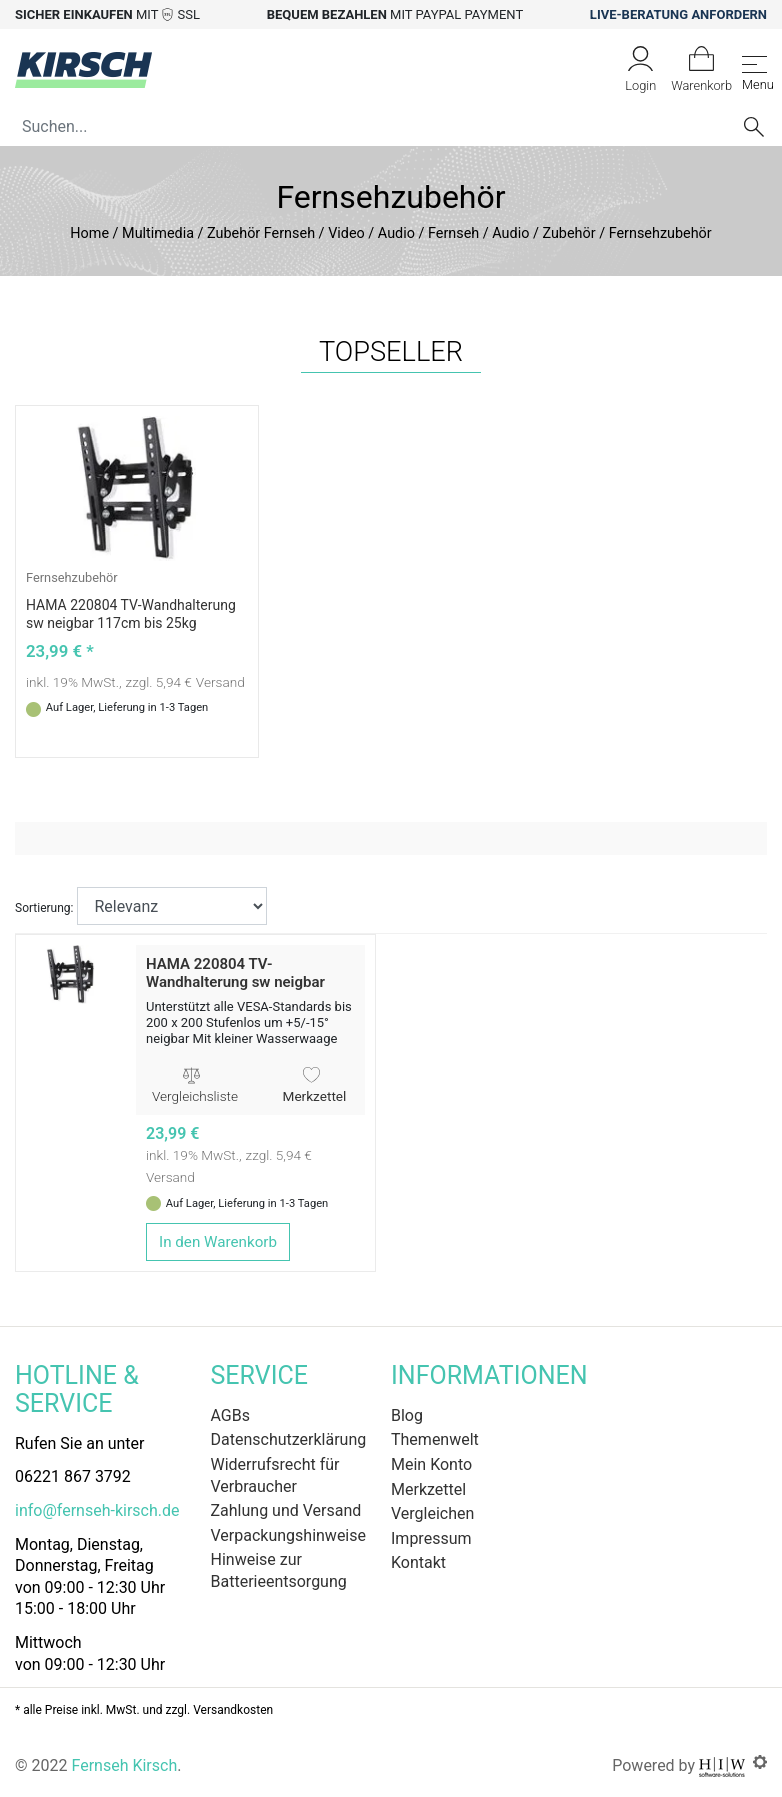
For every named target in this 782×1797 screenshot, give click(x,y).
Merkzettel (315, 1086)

________________________

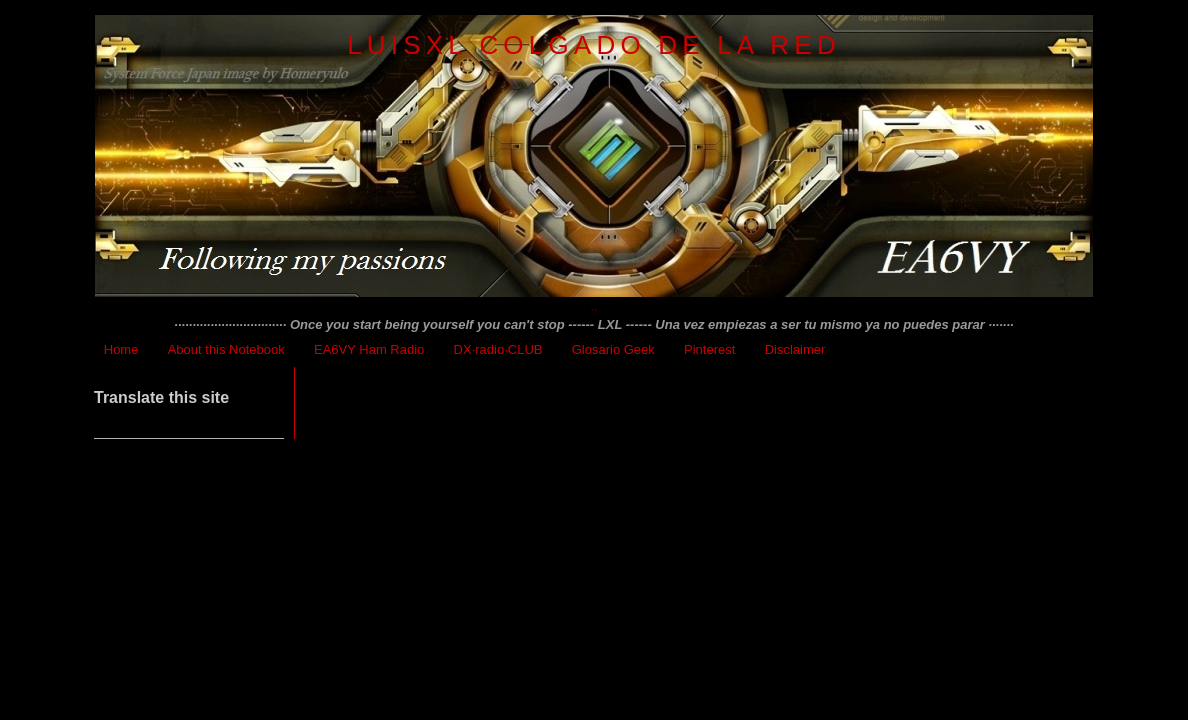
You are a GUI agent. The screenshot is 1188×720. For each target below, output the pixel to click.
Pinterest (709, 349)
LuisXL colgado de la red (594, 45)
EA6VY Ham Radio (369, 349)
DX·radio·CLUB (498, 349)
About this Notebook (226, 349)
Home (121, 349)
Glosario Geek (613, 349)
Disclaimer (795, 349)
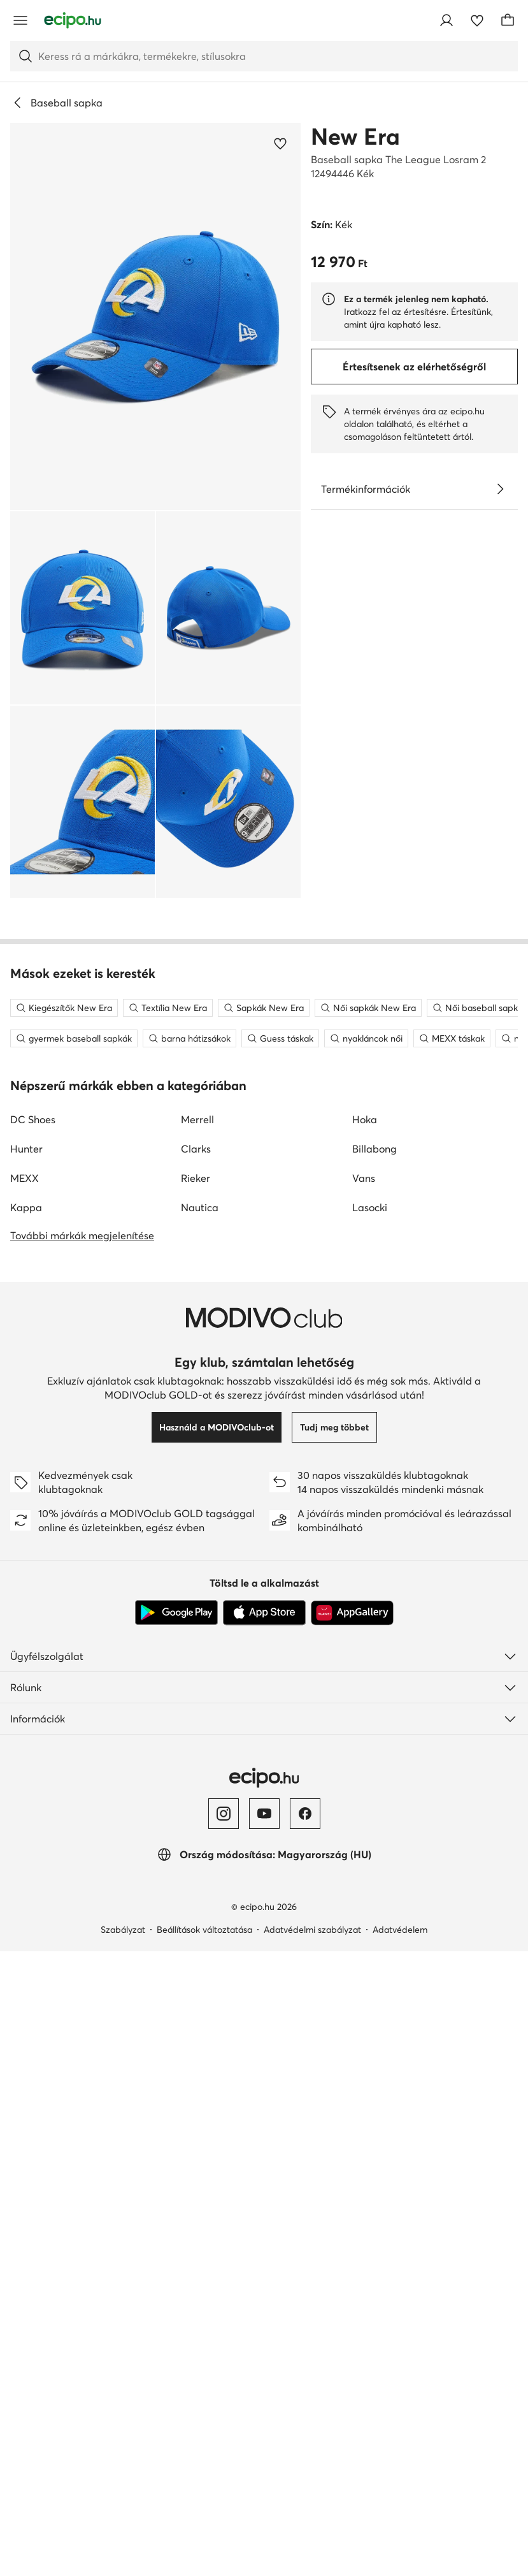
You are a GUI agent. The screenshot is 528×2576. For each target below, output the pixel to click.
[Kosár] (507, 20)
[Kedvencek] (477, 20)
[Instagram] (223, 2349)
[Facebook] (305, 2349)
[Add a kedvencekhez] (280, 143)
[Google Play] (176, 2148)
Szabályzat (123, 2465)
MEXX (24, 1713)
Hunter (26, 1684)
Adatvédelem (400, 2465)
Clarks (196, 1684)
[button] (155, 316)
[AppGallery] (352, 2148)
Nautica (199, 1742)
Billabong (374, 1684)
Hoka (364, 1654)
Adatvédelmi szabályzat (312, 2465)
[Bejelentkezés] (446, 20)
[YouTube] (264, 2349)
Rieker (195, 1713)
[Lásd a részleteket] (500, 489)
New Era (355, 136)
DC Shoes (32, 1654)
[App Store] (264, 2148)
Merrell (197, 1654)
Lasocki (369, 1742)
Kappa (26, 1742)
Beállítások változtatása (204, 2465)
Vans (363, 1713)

________________________

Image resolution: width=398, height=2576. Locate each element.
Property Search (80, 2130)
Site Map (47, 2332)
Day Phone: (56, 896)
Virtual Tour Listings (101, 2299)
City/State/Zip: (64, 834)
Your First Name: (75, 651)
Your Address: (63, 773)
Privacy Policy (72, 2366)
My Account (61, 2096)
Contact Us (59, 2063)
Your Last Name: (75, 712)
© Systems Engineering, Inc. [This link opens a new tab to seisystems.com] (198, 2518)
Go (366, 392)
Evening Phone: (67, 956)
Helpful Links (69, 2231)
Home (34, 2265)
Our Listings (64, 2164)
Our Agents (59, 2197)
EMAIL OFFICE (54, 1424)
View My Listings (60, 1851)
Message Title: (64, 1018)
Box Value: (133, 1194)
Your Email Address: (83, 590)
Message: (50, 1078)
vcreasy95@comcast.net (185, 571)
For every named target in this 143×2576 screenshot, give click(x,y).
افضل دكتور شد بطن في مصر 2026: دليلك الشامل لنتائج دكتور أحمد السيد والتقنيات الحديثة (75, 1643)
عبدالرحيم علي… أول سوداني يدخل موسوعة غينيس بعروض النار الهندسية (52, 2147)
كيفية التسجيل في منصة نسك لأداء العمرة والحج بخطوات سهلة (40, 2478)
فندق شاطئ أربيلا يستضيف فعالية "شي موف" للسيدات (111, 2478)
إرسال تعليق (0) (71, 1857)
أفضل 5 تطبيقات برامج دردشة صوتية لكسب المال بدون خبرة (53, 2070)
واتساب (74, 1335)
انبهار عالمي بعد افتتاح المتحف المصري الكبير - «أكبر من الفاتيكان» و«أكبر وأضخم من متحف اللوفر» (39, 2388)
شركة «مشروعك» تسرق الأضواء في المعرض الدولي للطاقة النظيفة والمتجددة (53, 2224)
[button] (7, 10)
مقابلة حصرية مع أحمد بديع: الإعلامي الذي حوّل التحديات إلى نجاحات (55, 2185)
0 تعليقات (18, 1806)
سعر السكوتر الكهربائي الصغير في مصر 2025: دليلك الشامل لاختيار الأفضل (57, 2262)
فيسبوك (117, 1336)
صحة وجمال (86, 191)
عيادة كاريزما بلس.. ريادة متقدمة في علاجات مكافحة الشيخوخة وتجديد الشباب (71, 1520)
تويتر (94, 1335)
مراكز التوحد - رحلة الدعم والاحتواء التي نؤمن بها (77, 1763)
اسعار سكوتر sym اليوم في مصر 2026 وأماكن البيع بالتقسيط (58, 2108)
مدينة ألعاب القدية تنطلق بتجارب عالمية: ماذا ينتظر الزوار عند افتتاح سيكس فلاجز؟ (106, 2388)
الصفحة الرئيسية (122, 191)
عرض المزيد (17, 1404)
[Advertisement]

________________________

Problem description:
Quote the records that start at the line containing "[Add a kedvencekhez] (280, 143)" and end at the line containing "Hoka (364, 1654)", including both of those lines.

Result:
[Add a kedvencekhez] (280, 143)
[Google Play] (176, 2148)
Szabályzat (123, 2465)
MEXX (24, 1713)
Hunter (26, 1684)
Adatvédelem (400, 2465)
Clarks (196, 1684)
[button] (155, 316)
[AppGallery] (352, 2148)
Nautica (199, 1742)
Billabong (374, 1684)
Hoka (364, 1654)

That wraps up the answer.